I’m running filter on an interable and want to store the result in a sequence (I need a sequence so that I can use random.choice on it). I noticed that creating a set from a filter object is a lot faster than creating a list or a tuple. Why is that? I first though that the filter type is a subtype of set, which would explain this, but the filter function is actually identical to a generator expression, so it cannot really be a set internally.
I ran the following test to check the speed:
import time
def test ( n, seq ):
for method in ( set, list, tuple ):
t = time.time()
for i in range( n ):
method( seq )
print( method.__name__, ( time.time() - t ) )
someFilter = filter( lambda x: x % 3 == 0, range( 1000 ) )
test( 10000000, someFilter )
And the results were speaking clearly for using a set:
set 1.9240000247955322
list 8.82200002670288
tuple 7.031999826431274
So why is creating a set from a filter so much faster?

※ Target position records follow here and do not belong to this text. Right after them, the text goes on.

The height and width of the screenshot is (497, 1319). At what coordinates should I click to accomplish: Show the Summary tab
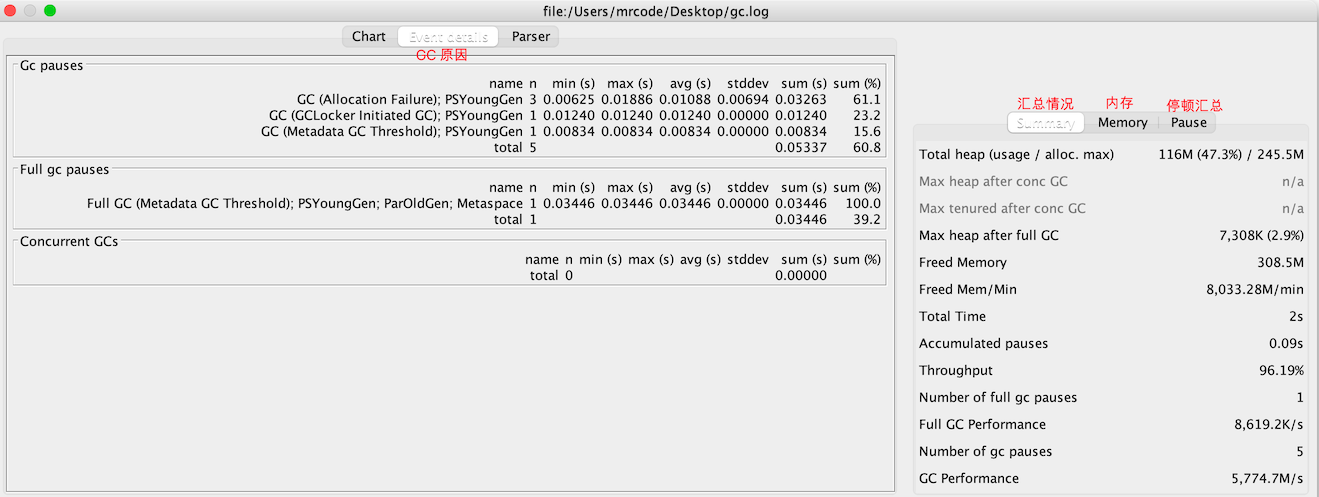pos(1045,122)
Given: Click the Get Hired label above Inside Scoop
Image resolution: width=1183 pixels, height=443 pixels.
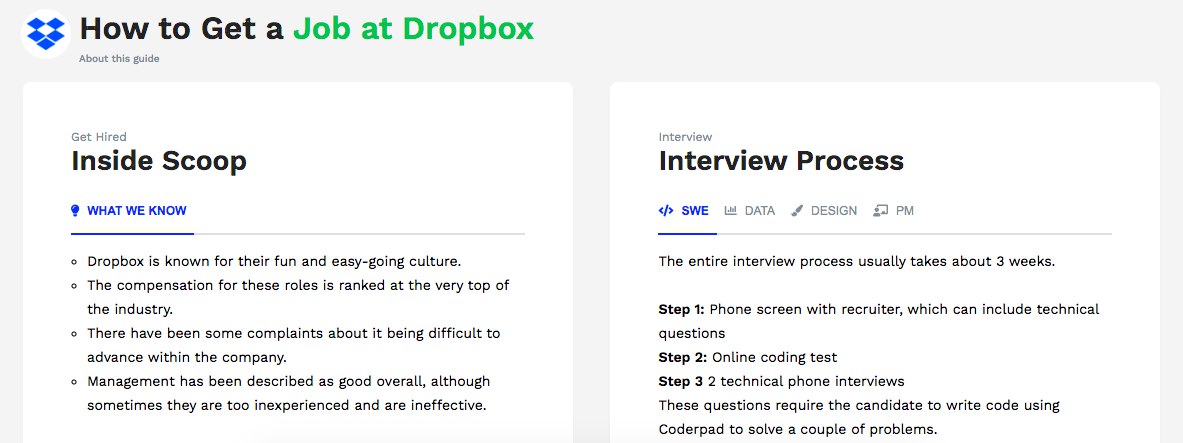Looking at the screenshot, I should 99,137.
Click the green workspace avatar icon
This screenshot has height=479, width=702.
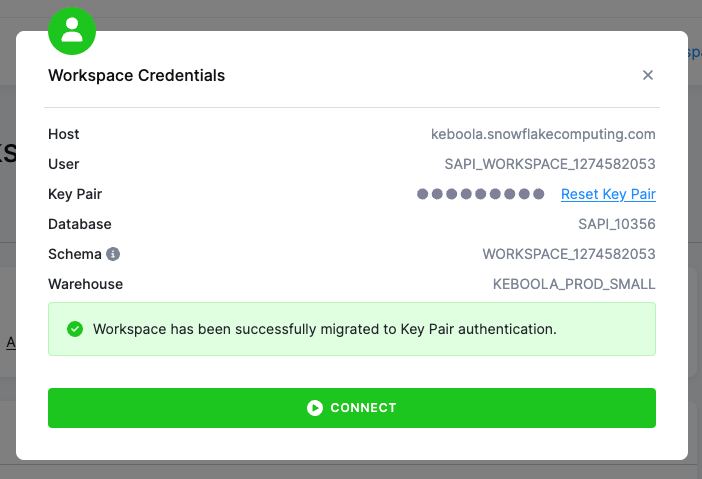point(72,32)
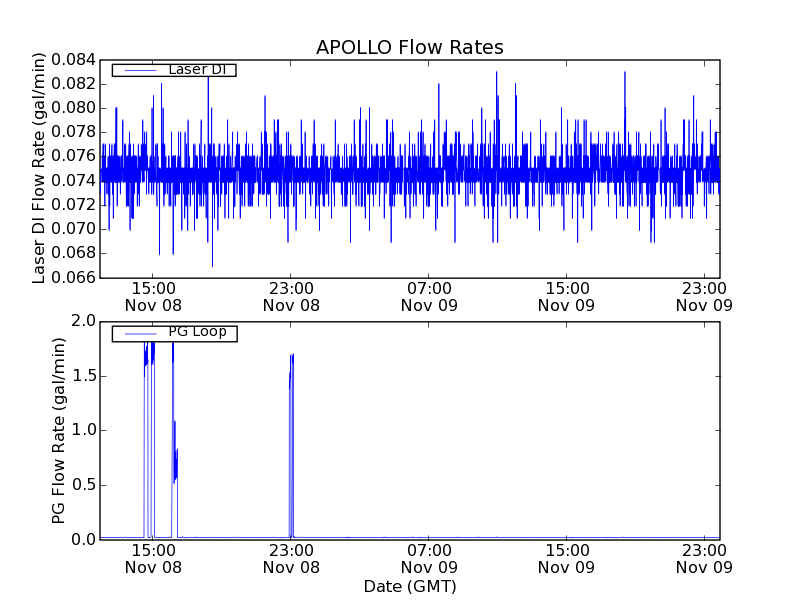Click the 2.0 tick on the PG plot

[83, 321]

Shouldn’t it usually take as long as creating a set from a sequence, where every element has to be hashed? Or is it somehow getting a boost from the internal filter representation?
For comparison, when running the test on a range expression, set takes about twice as long as list and tuple (which are both nearly identical in speed).
edit:
Sven’s answer is totally right, but for the completeness an updated test that will run on an actual filter:
import time
def testFilter ( n, test, rangeSize ):
for method in ( set, list, tuple ):
t = time.time()
for i in range( n ):
method( filter( test, range( rangeSize ) ) )
print( method.__name__, ( time.time() - t ) )
testFilter( 100000, lambda x: x % 3 == 0, 1000 )
The result actually shows what makes more sense with list and tuple both being the fastest, although set isn’t really slower, so it won’t make any difference what to use:
set 27.868000030517578
list 27.131999969482422
tuple 27.138000011444092
filter()returns an iterator in Python 3, and this iterator will be consumed on the first run of the inner for-loop. After that, you are only measuring the speed of the contructor — that’s why you have to repeat it so often to make it consume at least a bit of time.So it seems that the constructor of
set()is the fastest one in dealing with an empty iterator.